On the same day, China’s Foreign Ministry was quick to hit out at the move as Japanese officials and scientists had yet to work out the specific details of the release. Ministry spokesperson Zhao Lijian vowed there would be “repercussions” if Japan moved unilaterally without consulting its neighbors.
“Japan is irresponsible as it has not exhausted its options but instead it decided to brush off domestic and foreign objections… Japan has to shoulder its obligation and must not move down that path without making a prior and full consultation and consensus with related countries and the International Atomic Energy Agency (IAEA),” said Zhao, stressing China’s right to pursue the issue.

Professor Huo Zhengxin, an international law expert with the China University of Political Science and Law in Beijing, was quoted by state news agency Xinhua as saying that as a signatory to the United Nations Convention on the Law of the Sea (UNCLOS), Japan could not escape the hefty legal fallout if radioactive pollutants from Fukushima permeated into the Pacific and went all the way up the food chain to human beings.
Zhu Jianzhen, the vice-president of Guangdong Ocean University, told Asia Times that China and other parties to the UN Convention including South Korea could collectively sue Japan and demand compensation if the Suga administration implemented the plan.
Pang Zhongpeng, a research fellow with the Chinese Academy of Social Sciences’ Institute of Japanese Studies, told China News Service that the UN should dispatch a team comprised of observers from China and other nations to Fukushima to supervise Japan’s work in clearing up the site and separating the nuclear residue from the water before discharging it.
Zhong said the UN and China must step in if any irregularities were found and if a spike in radioactive chemicals in Japan’s littoral waters was detected.
Meanwhile, Chinese nuclear safety and oceanology experts also alleged that Japan’s assurances of proper treatment to take out any harmful substances before discharging “do not hold much water.”
Liu Xinhua, the Chief of the Ministry of Ecology and Environment’s Center for Nuclear and Radiation Safety, told China News Service that Beijing’s territorial waters would be hit if the entire northern Pacific was polluted with tritium and other radioactive isotopes of hydrogen.
However, not everyone is convinced that Fukushima’s released radioactive waters would affect China’s shores as the Daiichi plant was on Japan’s Pacific coast and the vast East China Sea could also act as a buffer.

Strong warm water currents spiraling away from Japan’s Honshu Island may first spread the water from the plant to the northern Pacific. One modeling of the water’s likely flow shows Taiwan, the Philippines and islets along the First Island Chain may be more exposed than China.
Taiwan has already expressed its concern to Japan as its fishermen may have little or no edible fish from the high seas east of the First Island Chain if pollutants are spread there.
The state-run China Daily admitted in its coverage of the nuclear emergency in Fukushima back in 2011 that almost all operating nuclear plants, including those in China, were mostly built along coastlines and all had been disposing of water containing varying levels of tritium into the sea.

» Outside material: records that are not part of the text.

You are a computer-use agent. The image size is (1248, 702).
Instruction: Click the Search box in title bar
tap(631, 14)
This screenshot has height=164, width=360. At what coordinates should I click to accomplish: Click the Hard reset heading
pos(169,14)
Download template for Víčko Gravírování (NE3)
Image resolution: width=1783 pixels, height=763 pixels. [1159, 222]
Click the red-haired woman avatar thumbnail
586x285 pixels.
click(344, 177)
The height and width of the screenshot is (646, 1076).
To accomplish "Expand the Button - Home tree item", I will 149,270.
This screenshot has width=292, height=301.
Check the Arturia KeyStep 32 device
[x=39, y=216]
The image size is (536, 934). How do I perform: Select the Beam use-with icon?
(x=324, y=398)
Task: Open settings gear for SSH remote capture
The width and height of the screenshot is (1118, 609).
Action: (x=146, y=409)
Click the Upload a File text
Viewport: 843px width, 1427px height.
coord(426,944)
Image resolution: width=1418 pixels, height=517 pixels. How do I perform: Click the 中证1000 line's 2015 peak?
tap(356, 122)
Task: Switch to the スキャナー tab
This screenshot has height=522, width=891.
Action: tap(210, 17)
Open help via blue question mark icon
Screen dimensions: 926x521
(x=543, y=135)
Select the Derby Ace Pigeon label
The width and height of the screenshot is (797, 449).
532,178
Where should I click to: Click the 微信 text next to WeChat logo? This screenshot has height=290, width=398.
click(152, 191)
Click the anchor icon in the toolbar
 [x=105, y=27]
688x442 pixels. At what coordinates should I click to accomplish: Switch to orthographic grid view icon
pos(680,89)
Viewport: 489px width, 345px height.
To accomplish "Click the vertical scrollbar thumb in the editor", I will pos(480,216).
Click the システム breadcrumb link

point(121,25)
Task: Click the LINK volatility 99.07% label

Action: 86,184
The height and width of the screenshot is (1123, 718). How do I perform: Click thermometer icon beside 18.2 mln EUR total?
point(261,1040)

Previously, there had been reports suggesting there were traces of tritium in water samples retrieved from the main discharge area of China’s Daya Bay Nuclear Power Plant near Hong Kong. Asia Times could not independently confirm the reports.
An expert in nuclear science with Shanghai Fudan University said that tritium had a short half-life of just 12.3 years.
He said if Japan released treated water in suitable amounts and if the discharge could be evenly spread over time under transparent management, the situation may not be as dire as portrayed by critics.
However, radioactive water may seep into underground reservoirs causing more imminent damage if left in inland storage facilities, the expert said.